Background: It is now widely accepted that IgE mediates immediate-type allergic response. However, the pathologic role of IgE is controversial in the chronic allergic inflammation observed in atopic diseases, such as asthma and atopic dermatitis.
Objective: We investigated the role of IgE in cutaneous allergic reactions by using 2 newly developed lines of antigen-specific IgE transgenic mice.
Methods: IgE transgenic mice were administered subcutaneously with corresponding antigens, and the subsequent ear swelling was measured.

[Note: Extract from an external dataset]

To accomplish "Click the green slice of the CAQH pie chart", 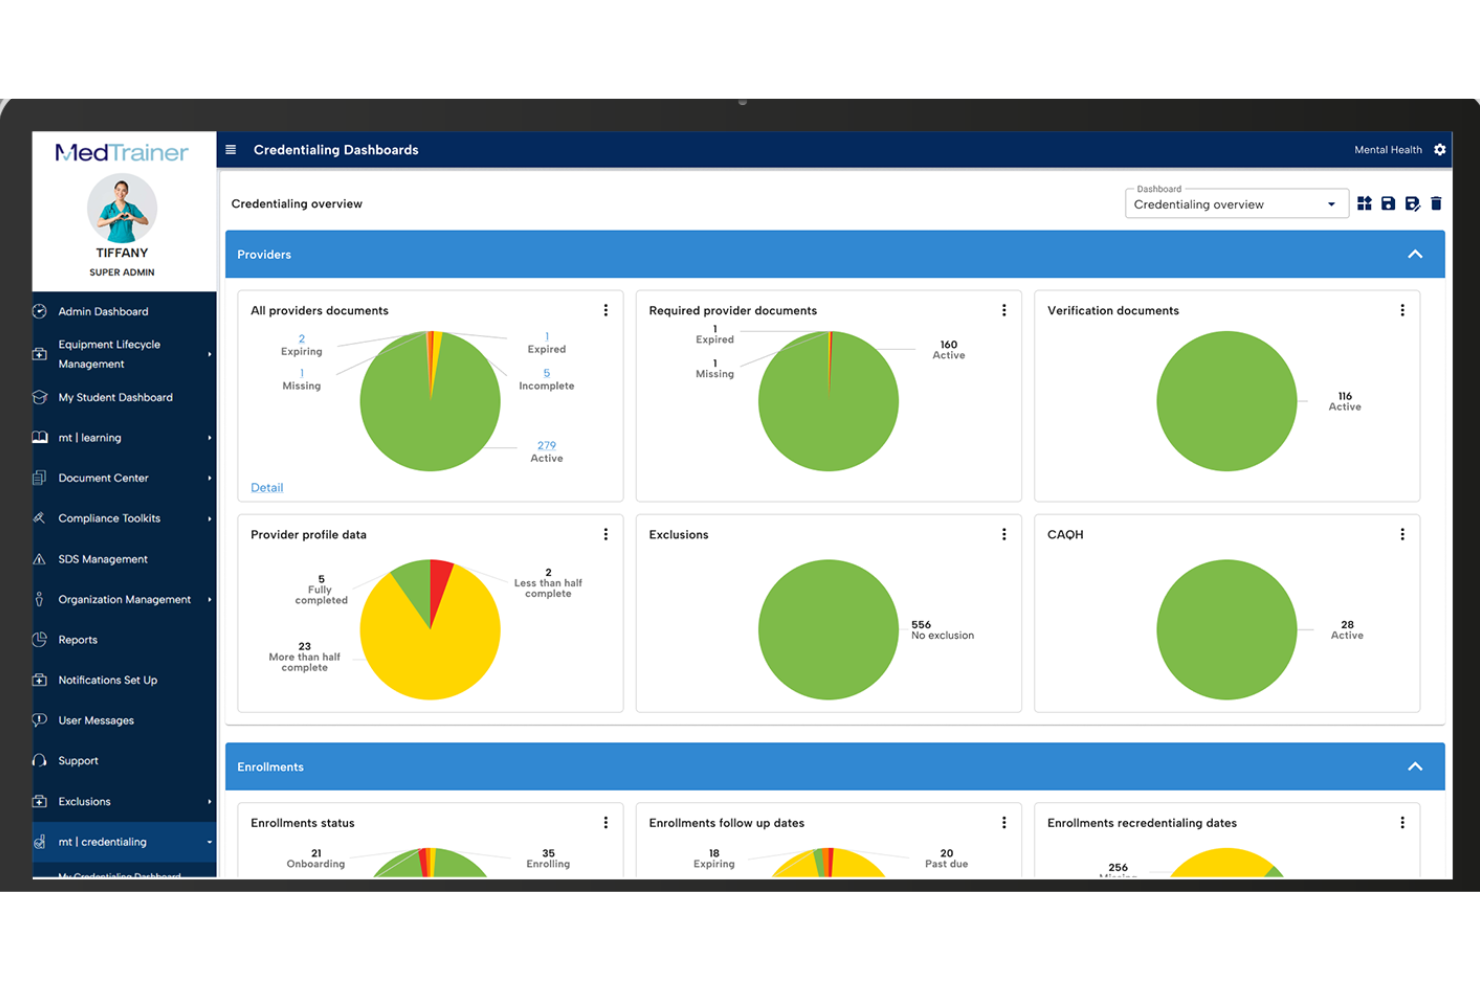I will click(1227, 630).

Results: A single subcutaneous administration of TNP-conjugated ovalbumin (OVA) into the ears of nonimmunized mice carrying the TNP-specific IgE transgene elicited immediate-phase and late-phase ear swelling as expected, which peaked at 20 minutes and 8 hours later, respectively. Interestingly, however, 2 to 3 days after the antigen challenge, more intense ear swelling appeared. Its magnitude and duration were dependent on the valency of TNP in OVA, as well as the dose of TNP-OVA, and it lasted over 1 month when 100 microg of OVA conjugated with 11 molecules of TNP was given. Interestingly, administration of OVA to OVA-specific IgE transgenic mice elicited immediate-phase and late-phase ear swelling but not third-phase ear swelling. Massive infiltration of inflammatory cells was observed in the third-phase ear swelling of TNP-specific IgE transgenic mice. Cyclosporine A almost completely inhibited the third-phase ear swelling and cellular infiltration, whereas an antihistamine, cyproheptadine, did not show any significant effect on the third-phase reaction.
Conclusion: These results indicate that IgE can trigger not only immediate-type hypersensitivity but also chronic allergic inflammation. Our findings highlight a novel immunopathologic role of IgE in chronic atopic disorders.